Question

Solve the given equation for x:
${{3}^{x}}={{5}^{x-2}}$

Answer 1

- Hint: In the given equation, take log to the base 10 on both sides then we get $x\log 3=\left( x-2 \right)\log 5$ then solve this equation in x. The final expression of x in terms of logarithm we have $x=\dfrac{2}{1-{{\log }_{5}}3}$.

Complete step-by-step solution -

The equation given in the question is:
${{3}^{x}}={{5}^{x-2}}$
Taking log to the base 10 on both the sides we get,
$\log {{3}^{x}}=\log {{5}^{x-2}}$
There is a property of logarithm that the power in the log will come before the log.
$x\log 3=\left( x-2 \right)\log 5$
Rearranging the above equation by taking x on the one side of equal sign we get,
$2\log 5=x\left( \log 5-\log 3 \right)$
There is a property of logarithm that $\log a-\log b=\log \dfrac{a}{b}$ so using this relation in the above equation we get,
$2\log 5=x\log \dfrac{5}{3}$
We can also use the property of logarithm as $a\log b=\log {{b}^{a}}$ in the above equation.
$\log {{5}^{2}}=x\log \dfrac{5}{3}$
Rearranging x on the one side of the equation and log expressions on the other side we get,
$\dfrac{\log {{5}^{2}}}{\log \dfrac{5}{3}}=x$
Solving above logarithmic expression we get,
$\begin{aligned} & \dfrac{2}{\dfrac{\log 5-\log 3}{\log 5}} \\\ & =\dfrac{2}{1-\dfrac{\log 3}{\log 5}}=\dfrac{2}{1-{{\log }_{5}}3} \\\ \end{aligned}$
From the above calculations, we have solved the value of x in the given equation is:
$x=\dfrac{2}{1-{{\log }_{5}}3}$
Hence, the value of$x$in the given equation is $\dfrac{2}{1-{{\log }_{5}}3}$.
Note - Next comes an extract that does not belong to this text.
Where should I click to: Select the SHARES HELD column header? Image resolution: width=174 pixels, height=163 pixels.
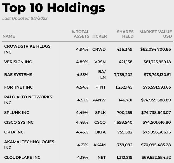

Note: You might think of getting the value of x by hit and trial method in the given equation.
${{3}^{x}}={{5}^{x-2}}$
For e.g. if we substitute $x=0$ in the above equation then we get,
$\begin{aligned} & 1={{5}^{-2}} \\\ & \Rightarrow 1=\dfrac{1}{25} \\\ \end{aligned}$
As you can see from the above that L.H.S ≠ R.H.S so $x=0$ is not the solution.
Now, if we substitute $x=1$ in the given equation we get,
$\begin{aligned} & {{3}^{1}}={{5}^{1-2}} \\\ & \Rightarrow 3={{5}^{-1}} \\\ \end{aligned}$
As you can see from the above that L.H.S ≠ R.H.S so $x=0$ is also not the solution.
Hence, the hit and trial method fails.
So, we should take log base 10 on both the sides in the given equation and then proceed.